Na de aanhouding dient een gedegen onderzoek aan de kleding plaats te vinden. De verdachte wordt van achteren benaderd voordat tot daadwerkelijk fouilleren wordt overgegaan. Tijdens het fouilleren staat de geleider achter de verdachte.

7

Overbrengen van de verdachte

Alvorens de verdachte over te brengen moet de geleider hem een richting aangeven waarheen het overbrengen geschiedt. Hierna commandeert de geleider zijn hond met de verdachte voorwaarts te gaan. Tijdens het overbrengen dient de geleider met zijn hond onaangelijnd naast zich op ongeveer 2 meter achter de helper te blijven. Het overbrengen eindigt op een afstand van 2 meter van een gereedstaande dienstauto, waarna eventueel nog een oefening begint.

8

Nabeten

Nabeten worden in mindering gebracht op het totaal aantal punten van de oefening tot een maximum van 5. Indien sprake is van meer dan vijf nabeten, dan wordt geen certificaat verstrekt.

9

Extra commando’s

Extra commando’s, met uitzondering van het onderdeel ’Loslaten’ en de eerste twee terugkeercommando’s van het betreffende onderdeel in paragraaf IV.3.6., leiden per keer tot aftrek van 1 punt van het totaal van de oefening.

10

Aanval

In geval het onderdeel ’Aanval’ met minder dan 3 punten wordt gewaardeerd, zal voor de gehele oefening geen puntenwaardering plaatsvinden.

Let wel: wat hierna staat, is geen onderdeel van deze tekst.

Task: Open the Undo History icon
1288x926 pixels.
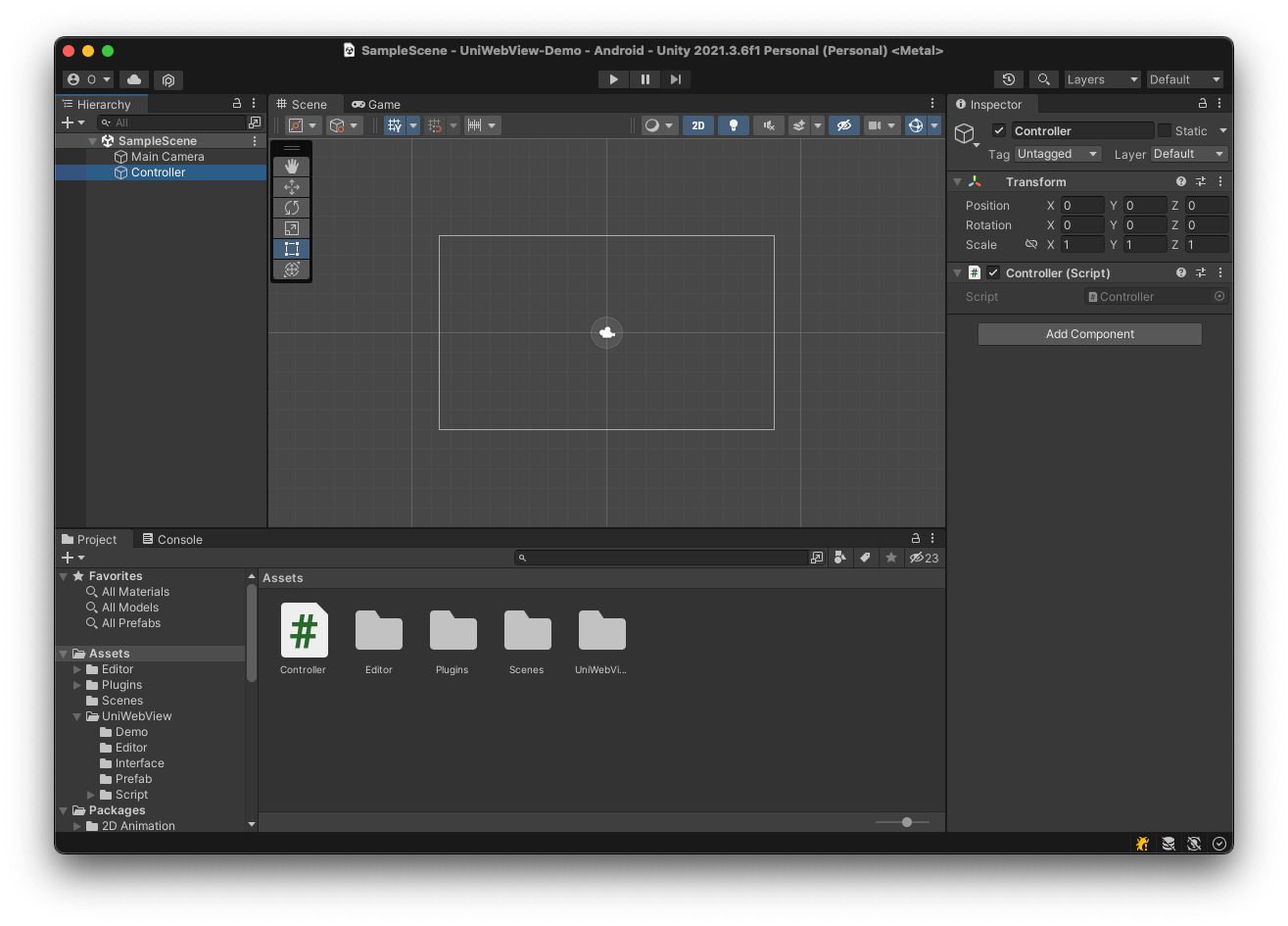Action: click(x=1008, y=79)
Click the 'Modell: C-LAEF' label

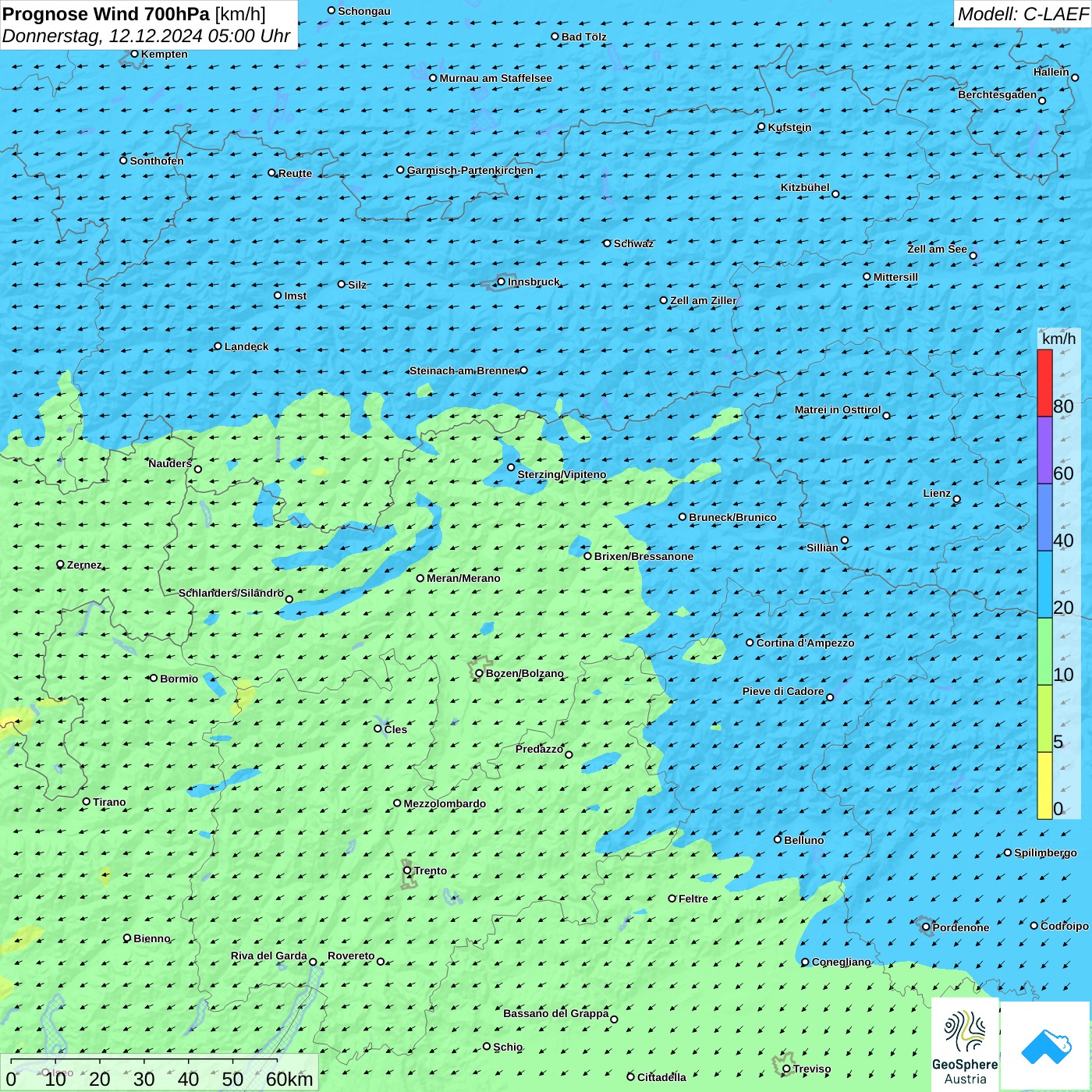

In geval het de ’Tweede aanval’ in een oefening betreft, zal voor het resterende gedeelte van de oefening geen puntenwaardering plaatsvinden (N.B.: oefeningen 2,3,4 en 5 van taakdeel 3).

11

Instructie

De geleider dient zich te houden aan de aanzeggingen en aanwijzingen van (het lid van) de keuringscommissie. Indien hij zich niet daaraan houdt, wordt hij gekort in de waardering voor de combinatie.

12

Helper

Alle hiervoor in aanmerking komende oefeningen worden uitgevoerd met behulp van een pakwerker met uitzondering van het manrevieren. Deze oefening wordt ’in burger’ gedaan. In de daarvoor in aanmerking komende oefeningen treedt de helper op als verdachte.

V

Combinatievorming

V.1

Algemene doelstelling

De geleider wordt beoordeeld op zijn vakbekwaamheid, takt en techniek voor wat betreft het begeleiden en het inzetten van zijn hond.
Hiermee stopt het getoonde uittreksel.